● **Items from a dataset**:

------------------------------

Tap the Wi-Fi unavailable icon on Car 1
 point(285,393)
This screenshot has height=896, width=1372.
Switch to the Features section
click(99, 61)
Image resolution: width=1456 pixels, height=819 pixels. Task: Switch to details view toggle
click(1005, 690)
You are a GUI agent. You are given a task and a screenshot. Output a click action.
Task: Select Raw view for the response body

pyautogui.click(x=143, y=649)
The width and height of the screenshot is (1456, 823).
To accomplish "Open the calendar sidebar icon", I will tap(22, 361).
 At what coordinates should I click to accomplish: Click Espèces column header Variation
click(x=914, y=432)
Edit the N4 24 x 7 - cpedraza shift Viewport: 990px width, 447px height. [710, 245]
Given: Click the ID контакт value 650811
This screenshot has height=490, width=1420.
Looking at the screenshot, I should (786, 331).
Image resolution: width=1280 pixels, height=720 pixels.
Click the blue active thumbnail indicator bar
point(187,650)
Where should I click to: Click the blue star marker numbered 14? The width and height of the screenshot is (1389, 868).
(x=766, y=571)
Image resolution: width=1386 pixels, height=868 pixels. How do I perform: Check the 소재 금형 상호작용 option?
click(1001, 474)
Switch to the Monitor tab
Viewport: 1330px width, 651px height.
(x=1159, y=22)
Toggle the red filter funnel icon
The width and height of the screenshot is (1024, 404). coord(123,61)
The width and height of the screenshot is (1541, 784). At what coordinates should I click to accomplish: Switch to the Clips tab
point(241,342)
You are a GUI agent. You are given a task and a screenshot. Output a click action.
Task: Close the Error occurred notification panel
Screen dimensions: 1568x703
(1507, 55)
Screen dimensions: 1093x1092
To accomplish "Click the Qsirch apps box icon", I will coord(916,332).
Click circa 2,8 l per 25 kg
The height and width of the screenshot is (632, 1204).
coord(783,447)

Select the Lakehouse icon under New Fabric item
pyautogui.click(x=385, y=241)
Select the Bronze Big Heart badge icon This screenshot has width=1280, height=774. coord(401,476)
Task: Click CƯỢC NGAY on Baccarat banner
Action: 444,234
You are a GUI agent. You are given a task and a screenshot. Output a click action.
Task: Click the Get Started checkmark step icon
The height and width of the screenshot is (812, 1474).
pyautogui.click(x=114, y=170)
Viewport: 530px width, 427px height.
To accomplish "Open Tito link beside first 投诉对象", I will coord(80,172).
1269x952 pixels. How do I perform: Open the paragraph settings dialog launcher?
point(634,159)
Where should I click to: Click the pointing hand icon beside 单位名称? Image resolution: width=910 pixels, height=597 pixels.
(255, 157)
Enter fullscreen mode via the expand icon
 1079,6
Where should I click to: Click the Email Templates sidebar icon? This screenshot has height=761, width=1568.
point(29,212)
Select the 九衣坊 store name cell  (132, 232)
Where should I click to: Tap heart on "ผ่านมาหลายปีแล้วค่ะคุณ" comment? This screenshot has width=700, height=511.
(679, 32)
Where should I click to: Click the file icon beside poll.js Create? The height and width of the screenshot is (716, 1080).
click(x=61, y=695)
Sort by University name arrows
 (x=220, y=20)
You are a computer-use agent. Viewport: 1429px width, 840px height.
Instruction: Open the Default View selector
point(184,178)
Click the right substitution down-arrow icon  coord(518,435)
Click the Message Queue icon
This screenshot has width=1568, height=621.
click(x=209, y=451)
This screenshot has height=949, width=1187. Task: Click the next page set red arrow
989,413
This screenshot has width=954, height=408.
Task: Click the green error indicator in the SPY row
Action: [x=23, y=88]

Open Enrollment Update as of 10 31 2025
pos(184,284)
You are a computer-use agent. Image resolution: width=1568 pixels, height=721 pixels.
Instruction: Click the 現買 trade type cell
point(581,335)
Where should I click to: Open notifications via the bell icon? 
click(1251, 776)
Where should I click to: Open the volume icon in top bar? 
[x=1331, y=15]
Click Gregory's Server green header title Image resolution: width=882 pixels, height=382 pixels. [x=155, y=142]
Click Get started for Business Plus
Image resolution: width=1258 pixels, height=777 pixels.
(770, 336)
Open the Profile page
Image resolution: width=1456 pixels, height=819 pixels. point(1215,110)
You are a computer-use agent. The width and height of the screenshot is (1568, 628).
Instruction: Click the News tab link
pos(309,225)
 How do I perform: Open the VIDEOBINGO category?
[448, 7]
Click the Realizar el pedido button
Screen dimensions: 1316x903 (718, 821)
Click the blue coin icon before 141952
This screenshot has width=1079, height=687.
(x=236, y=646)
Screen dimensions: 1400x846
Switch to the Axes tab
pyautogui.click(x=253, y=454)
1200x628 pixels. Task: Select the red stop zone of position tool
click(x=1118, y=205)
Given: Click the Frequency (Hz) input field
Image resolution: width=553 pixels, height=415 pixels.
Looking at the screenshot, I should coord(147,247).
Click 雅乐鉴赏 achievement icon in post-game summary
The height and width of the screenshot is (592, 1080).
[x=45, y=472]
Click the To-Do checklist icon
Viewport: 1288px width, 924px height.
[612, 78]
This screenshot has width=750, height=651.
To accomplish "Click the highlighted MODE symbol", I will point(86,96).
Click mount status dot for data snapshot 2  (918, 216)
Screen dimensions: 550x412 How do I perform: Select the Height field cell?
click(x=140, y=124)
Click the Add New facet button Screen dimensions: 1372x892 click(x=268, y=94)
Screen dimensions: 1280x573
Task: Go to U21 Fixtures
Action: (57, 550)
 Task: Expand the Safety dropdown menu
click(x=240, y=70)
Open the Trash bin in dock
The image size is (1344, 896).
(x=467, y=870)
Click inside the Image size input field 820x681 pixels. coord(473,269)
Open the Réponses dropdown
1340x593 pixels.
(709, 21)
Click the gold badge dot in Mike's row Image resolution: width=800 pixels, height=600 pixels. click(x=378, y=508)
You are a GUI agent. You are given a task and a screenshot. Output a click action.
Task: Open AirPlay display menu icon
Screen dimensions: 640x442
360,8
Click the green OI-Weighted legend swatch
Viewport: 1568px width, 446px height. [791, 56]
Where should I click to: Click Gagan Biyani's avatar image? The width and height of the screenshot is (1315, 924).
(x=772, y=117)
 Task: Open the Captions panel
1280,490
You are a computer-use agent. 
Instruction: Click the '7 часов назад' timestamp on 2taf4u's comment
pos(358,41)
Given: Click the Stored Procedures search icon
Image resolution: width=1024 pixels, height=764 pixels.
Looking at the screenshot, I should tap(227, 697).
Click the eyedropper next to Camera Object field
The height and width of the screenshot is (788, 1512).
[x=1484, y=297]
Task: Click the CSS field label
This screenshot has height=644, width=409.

------------------------------

● **Work to be completed**:
Show every line of the records above that contains the word "green".

● **Answer**:
Task: Click the green error indicator in the SPY row
Click Gregory's Server green header title Image resolution: width=882 pixels, height=382 pixels. [x=155, y=142]
Click the green OI-Weighted legend swatch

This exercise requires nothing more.